Start of DATA EXTRACT

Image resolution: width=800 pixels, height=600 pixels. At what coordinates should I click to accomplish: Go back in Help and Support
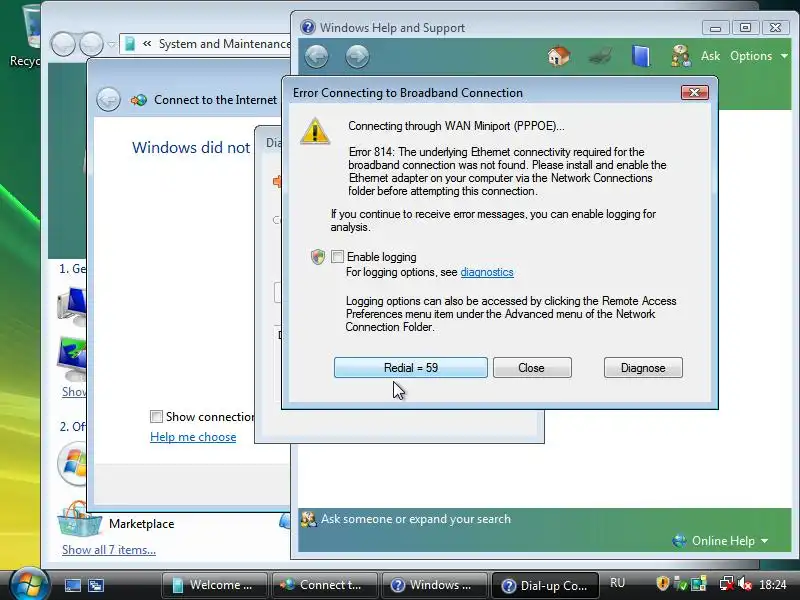(316, 56)
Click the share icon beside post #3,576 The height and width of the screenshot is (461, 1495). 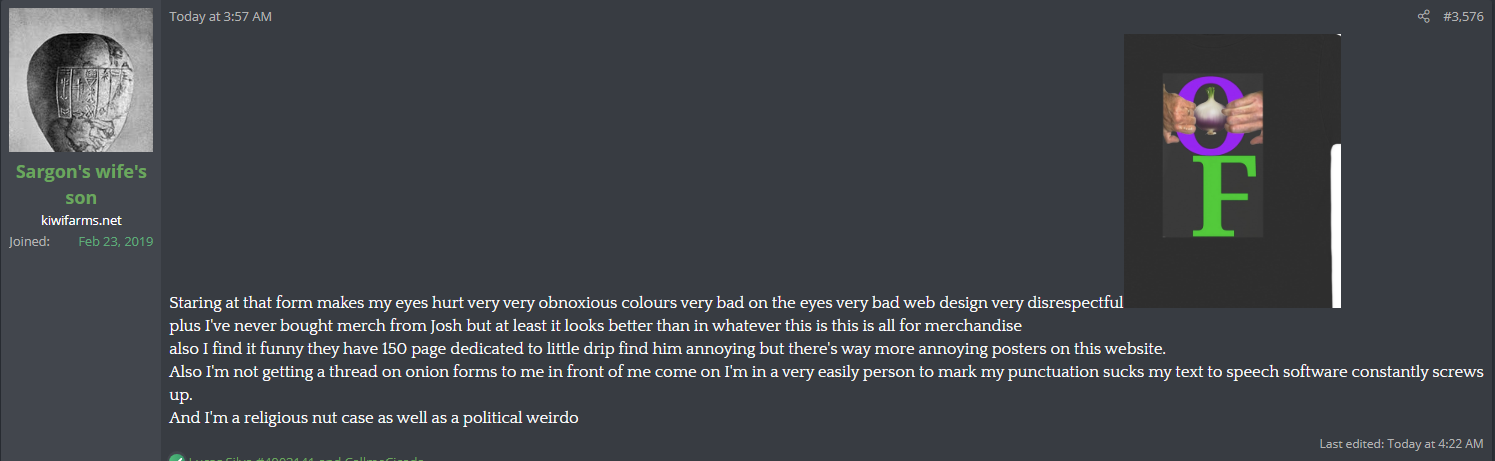(x=1424, y=17)
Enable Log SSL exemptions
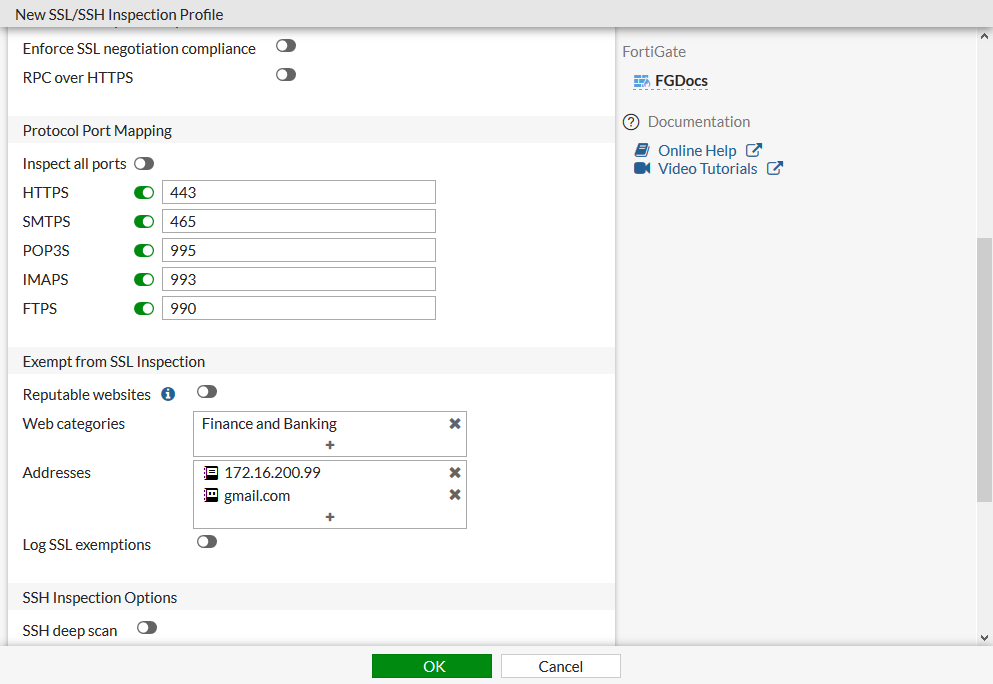This screenshot has height=684, width=993. tap(206, 541)
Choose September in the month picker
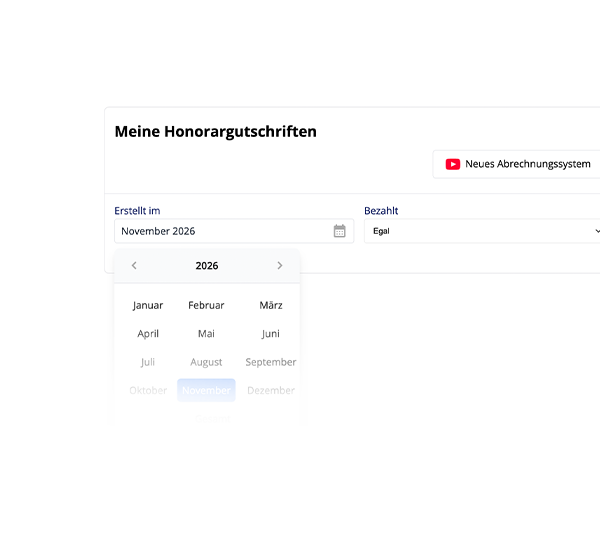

End of DATA EXTRACT

Leaving out every picture, transcribe exactly the lines from the line that contains "Enable Log SSL exemptions" through the final line of the entries above.

Enable Log SSL exemptions
This screenshot has height=684, width=993. tap(206, 541)
Choose September in the month picker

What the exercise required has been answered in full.